Priya’s own footsteps faltered, her stomach going cold, some instinctual part of her recognizing what that breath—and those words—meant.

“Are they all dead? Or just most of them?”

“No,” Kritika said. “They’re not dead, Elder. They await your guidance. As the yaksa bade them to.”

Still, dread gnawed at her heart, like a canker of larvae in a ripe fruit.

She was silent—for too long, maybe, because Kritika huffed a sigh.

“There is so much you’re ignorant of,” Kritika said.

How could she grow less ignorant if no one would tell her what she didn’t know? How could she fix anything if Kritika spent all her time haranguing Priya, rather than helping? Rage swelled in her. It would be easy to make Kritika grovel and beg for forgiveness. She acted like she knew what Priya was, but she didn’t, not at all. Priya was Mani Ara’s chosen. There was more sap in her than blood, more cruelty than kindness.

It would take nothing to wrap a vine around Kritika’s throat and snap her neck clean.

Saliva filled her mouth. The strength of rage left her all at once. She felt sickened by her own thoughts.

“I’m trying,” Priya said tiredly. “Believe me, I am.”

She couldn’t look at Kritika now, but she heard the older woman’s low sigh.

“You must rule, girl,” said Kritika slowly, her voice finally softening into something real—something that recognized the Priya in front of her, all shattered and stitched-together parts, all bared teeth and grief. There was tiredness in her voice, too. “Whatever you once believed of yourself—there is no one else.”

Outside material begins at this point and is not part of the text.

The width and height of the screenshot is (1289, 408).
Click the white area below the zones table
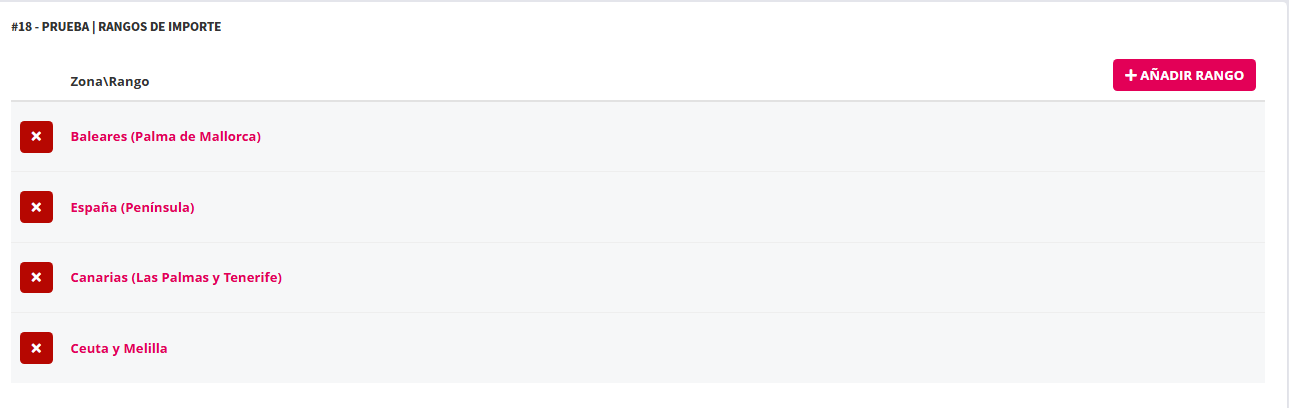click(640, 395)
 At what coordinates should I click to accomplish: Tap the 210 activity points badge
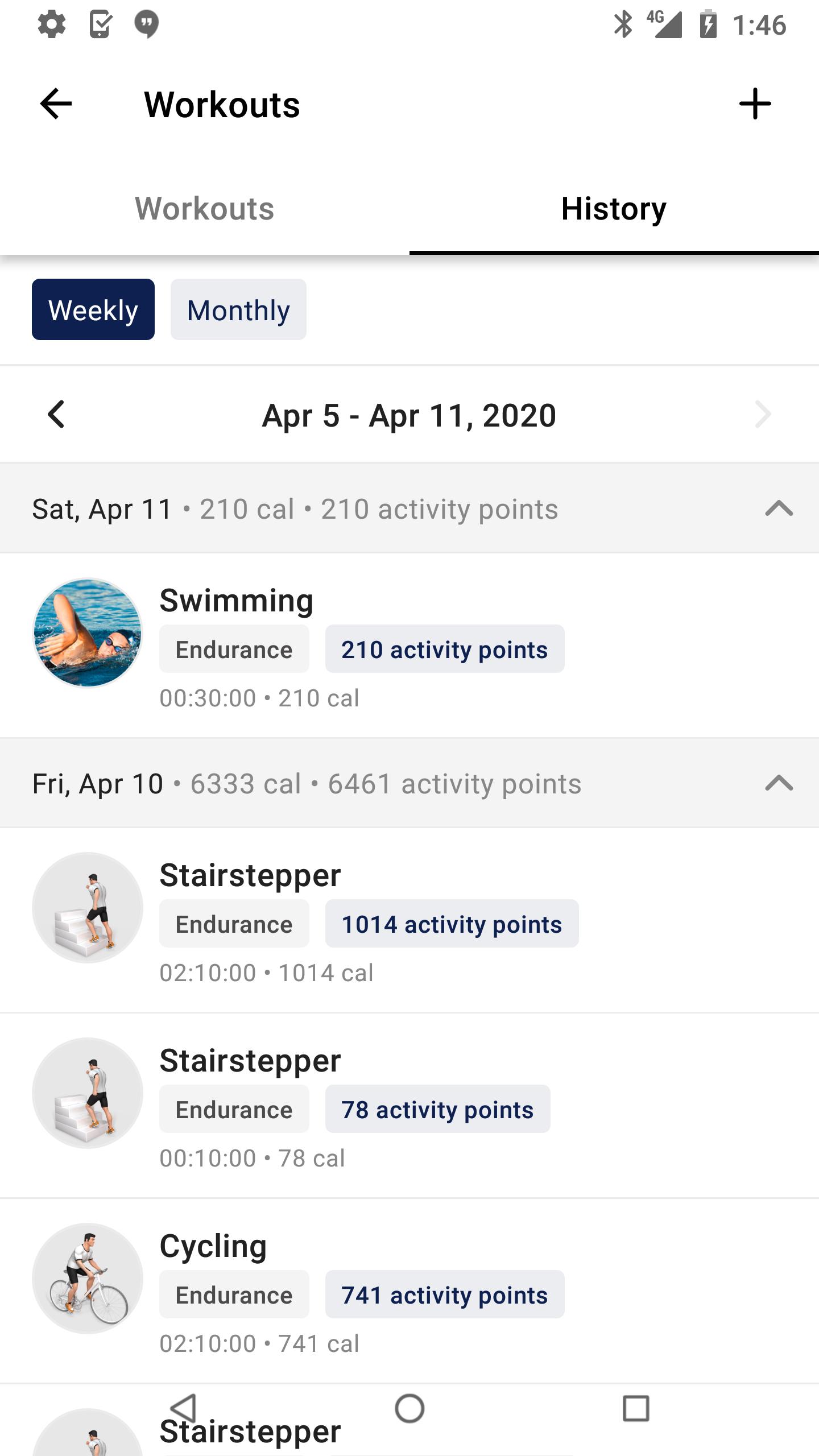tap(445, 649)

Priya found Ganam. He was leaning over a balcony’s edge, staring down at the training grounds, where a handful of soldiers were practicing with hand sickles.

“I hear you’re in charge of the guards now that Jeevan is gone,” she said, leaning on the edge next to him.

“Hear?” Ganam repeated. “Who did you ask, the trees?”

“People still talk to me,” Priya said defensively. “Some of them definitely think I’m a yaksa—”

“I did see Khalida run away from you yesterday,” Ganam said agreeably.

“—but others are more sensible,” Priya finished. She scowled at him and his mouth quirked up into a smile. “Are you more sensible?”

“You’re still Priya,” he said. “You’re nothing like ElderBhumika, but you’ll do.”